As we approach the Fourth of July, we can also celebrate French heroes whom George Washington praised for their aid in the war of independence.
By Christopher Bonin
The French heroes were Lafayette, De Vergennes, Beaumarchais, Rochambeau—and also French Admiral François-Joseph Paul, Count de Grasse. Warships of both the French Navy and US Navy have borne the Admiral’s name. In 1781 De Grasse sailed to support General Washington on a Paris-financed ship called VILLE DE PARIS, accompanied by a fleet of more than 20 ships. After several days’ battles between the French ships and the British, September 5, 1781 saw American victory in the naval battle of Chesapeake Bay.
This battle prevented a British retreat from Yorktown. It helped make possible American victory at Yorktown, and arguably the independence of America. As General Washington said to Admiral De Grasse: “You have been the arbiter of the war.”
Abraham Kingsley Macomber
Thanks to a Pasadenan, Abraham Kingsley Macomber, Paris has a monument of the Count de Grasse—financed and designed by Macomber—at the Trocadero Palace in Paris.
Macomber, whose family moved to Pasadena in 1883 when he was nine, was an adventurer, a businessman, a philanthropist, and a racehorse breeder. He was also a lover of military history.

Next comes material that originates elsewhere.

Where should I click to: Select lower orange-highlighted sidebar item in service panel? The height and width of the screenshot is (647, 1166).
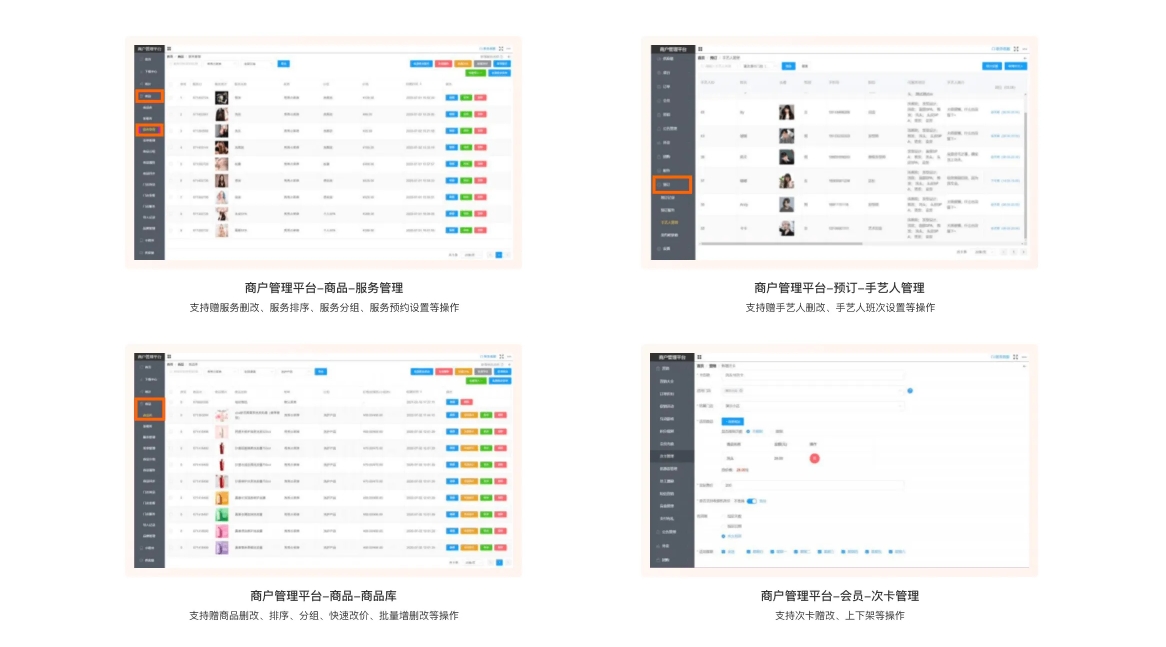tap(147, 129)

In 1918, Macomber moved to France with his wife, where they split their time between Paris and a chateau (once owned by William K. Vanderbilt) in Carrières-sous-Poissy. The chateau still stands today. Macomber also owned a stud farm in Deauville (Normandy). He also sometimes hunted in Africa with Ernest Hemingway. (Readers may be familiar with the Hemingway story The Short Happy Life of Francis Macomber, not a flattering picture of that fictional character, to be sure).